__What is expected__.
Please transcribe the entries exactly and omit the images they contain.

=== Input data ===

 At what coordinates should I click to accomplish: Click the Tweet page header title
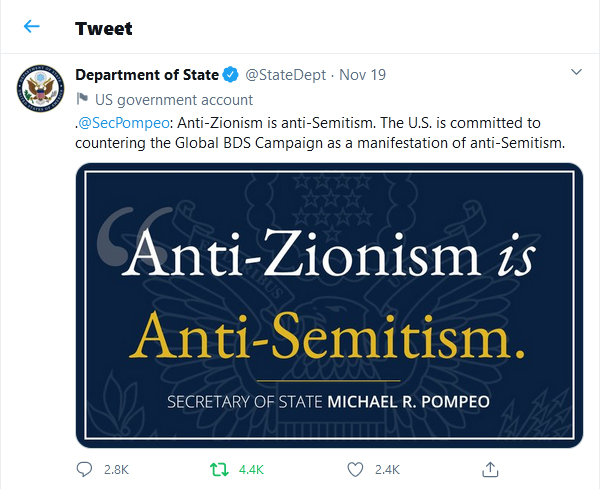point(103,27)
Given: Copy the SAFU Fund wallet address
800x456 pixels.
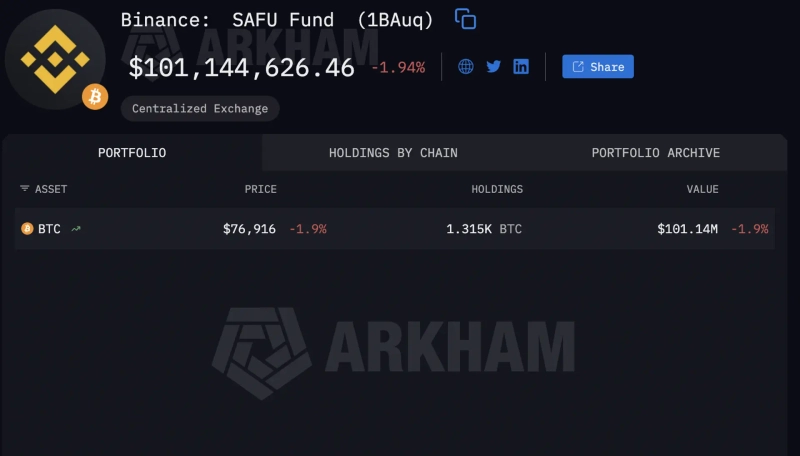Looking at the screenshot, I should click(465, 19).
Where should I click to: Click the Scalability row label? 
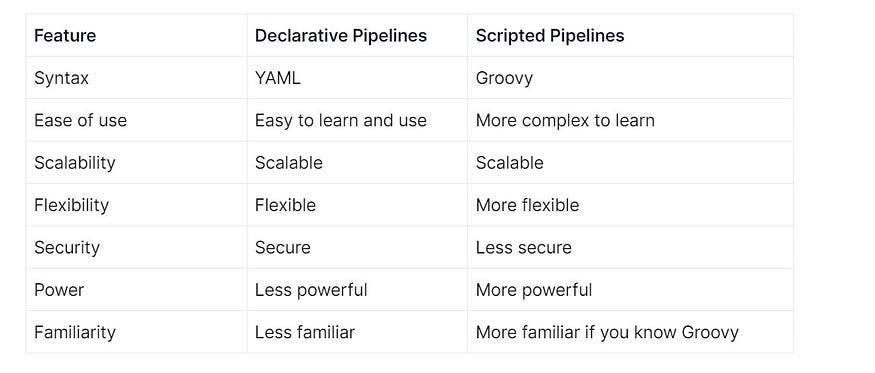75,163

===

__Exercise output__.
 At what coordinates should I click to accomplish: Click the Tweet page header title
point(103,27)
Given: Copy the SAFU Fund wallet address
800x456 pixels.
Looking at the screenshot, I should click(465, 19).
Where should I click to: Click the Scalability row label? 
75,163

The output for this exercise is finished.